In the hightax Scandinavian countries, the superwealthy avoid about 25 percent of their taxes. This is one reason why high taxes don’t necessarily bring in more revenue and fail to reduce inequality. 

Instead, they direct resources away from investment and toward expensive lawyers and accountants to help skirt the tax. 

Even high-tax European counties have steadily moved away from taxes on wealth over the past few decades. 

study by the Organization for Economic Cooperation and Development found that past attempts to tax wealth “frequently failed to meet their redistributive goals” and encountered significant administrative problems.

Warren should learn from the failures of other countries.

Her proposal would charge a 2 percent annual tax on Americans with more than $50 million in net worth and a 3 percent rate on net worth of more than $1 billion. 

To some, this may sound like a small fee to pay, but it’s much more than that.

A wealth tax would be an entirely new tax system, not a small additional levy.
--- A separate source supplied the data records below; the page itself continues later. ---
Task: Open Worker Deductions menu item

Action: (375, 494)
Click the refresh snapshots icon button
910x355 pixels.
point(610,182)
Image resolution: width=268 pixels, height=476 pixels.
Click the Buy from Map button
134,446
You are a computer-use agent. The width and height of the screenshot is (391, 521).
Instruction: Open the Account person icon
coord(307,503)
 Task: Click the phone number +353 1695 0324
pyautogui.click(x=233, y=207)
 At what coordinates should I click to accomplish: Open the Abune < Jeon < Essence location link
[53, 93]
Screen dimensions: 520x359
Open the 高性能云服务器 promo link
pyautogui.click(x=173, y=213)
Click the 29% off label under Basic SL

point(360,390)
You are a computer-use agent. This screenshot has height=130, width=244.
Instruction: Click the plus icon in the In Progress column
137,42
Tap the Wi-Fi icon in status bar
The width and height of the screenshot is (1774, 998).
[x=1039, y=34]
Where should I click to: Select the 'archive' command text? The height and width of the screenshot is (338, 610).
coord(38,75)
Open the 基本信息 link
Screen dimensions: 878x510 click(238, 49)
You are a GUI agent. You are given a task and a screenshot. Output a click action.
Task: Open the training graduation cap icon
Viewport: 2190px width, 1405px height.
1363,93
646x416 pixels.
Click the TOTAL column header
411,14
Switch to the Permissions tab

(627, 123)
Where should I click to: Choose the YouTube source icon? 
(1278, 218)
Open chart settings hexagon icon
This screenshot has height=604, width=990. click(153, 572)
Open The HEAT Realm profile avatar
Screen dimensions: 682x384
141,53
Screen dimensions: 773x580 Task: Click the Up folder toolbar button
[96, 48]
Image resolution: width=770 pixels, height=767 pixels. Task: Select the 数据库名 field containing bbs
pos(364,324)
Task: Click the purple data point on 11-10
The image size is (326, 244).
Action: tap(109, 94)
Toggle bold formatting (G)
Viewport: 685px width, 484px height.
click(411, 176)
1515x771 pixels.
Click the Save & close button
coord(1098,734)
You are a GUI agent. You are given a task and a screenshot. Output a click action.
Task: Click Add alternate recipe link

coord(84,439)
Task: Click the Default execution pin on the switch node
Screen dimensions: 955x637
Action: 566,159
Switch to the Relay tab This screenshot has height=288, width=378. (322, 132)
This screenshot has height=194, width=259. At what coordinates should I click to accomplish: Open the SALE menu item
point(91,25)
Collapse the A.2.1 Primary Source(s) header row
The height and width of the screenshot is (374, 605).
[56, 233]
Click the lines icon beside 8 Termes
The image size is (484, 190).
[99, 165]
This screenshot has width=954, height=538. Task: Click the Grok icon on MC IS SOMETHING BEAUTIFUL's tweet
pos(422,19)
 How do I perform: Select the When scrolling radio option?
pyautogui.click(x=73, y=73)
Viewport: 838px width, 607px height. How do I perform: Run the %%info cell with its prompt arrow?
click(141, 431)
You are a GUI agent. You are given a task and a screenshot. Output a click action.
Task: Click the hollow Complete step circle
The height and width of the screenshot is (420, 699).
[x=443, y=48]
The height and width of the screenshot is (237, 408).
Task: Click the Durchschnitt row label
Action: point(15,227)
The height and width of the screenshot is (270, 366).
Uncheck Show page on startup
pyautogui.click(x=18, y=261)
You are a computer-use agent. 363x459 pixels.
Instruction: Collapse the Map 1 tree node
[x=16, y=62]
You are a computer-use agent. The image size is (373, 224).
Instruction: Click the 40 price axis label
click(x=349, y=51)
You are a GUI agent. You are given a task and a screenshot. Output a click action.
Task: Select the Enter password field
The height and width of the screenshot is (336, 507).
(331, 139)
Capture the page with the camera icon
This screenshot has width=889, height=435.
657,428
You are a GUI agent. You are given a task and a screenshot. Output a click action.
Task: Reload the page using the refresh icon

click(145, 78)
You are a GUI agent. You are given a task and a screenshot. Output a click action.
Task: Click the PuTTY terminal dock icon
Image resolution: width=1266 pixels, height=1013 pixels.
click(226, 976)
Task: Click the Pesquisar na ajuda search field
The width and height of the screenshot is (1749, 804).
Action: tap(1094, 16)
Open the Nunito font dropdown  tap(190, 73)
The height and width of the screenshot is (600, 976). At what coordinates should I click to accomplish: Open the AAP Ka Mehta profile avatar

Currently, the IRS only asks about your income. A wealth tax would require an entirely new reporting regime and a much larger IRS to determine your wealth. 

The process would be intrusive, requiring bureaucrats to place arbitrary values on medium-sized family-owned businesses, for example. 

New taxes, however small, don’t stay small for long. In 1913, the income tax started as simply a small tax on a few of the richest Americans. Today, it reaches most Americans. Once new taxes are put in place, they tend to grow over time, because government is always looking for new sources of revenue. 

Wealth taxes are a solution to a problem that doesn’t exist. The wealthy are not getting rich at the expense of everyone else.

Average American incomes have risen steadily since the post-WWII period, and living standards have increased along with them. Sure, there have been ups and downs, but Americans, including most low-income and low-skilled workers, are doing better today than they ever have. 

A tax on wealth would undermine this progress. 

Two of the most important rules of tax policy: Don’t discourage new investments and don’t discourage entrepreneurship. Wealth taxes break both rules. 

Less investment and fewer new ideas will result in a less prosperous country and lower wages for average Americans.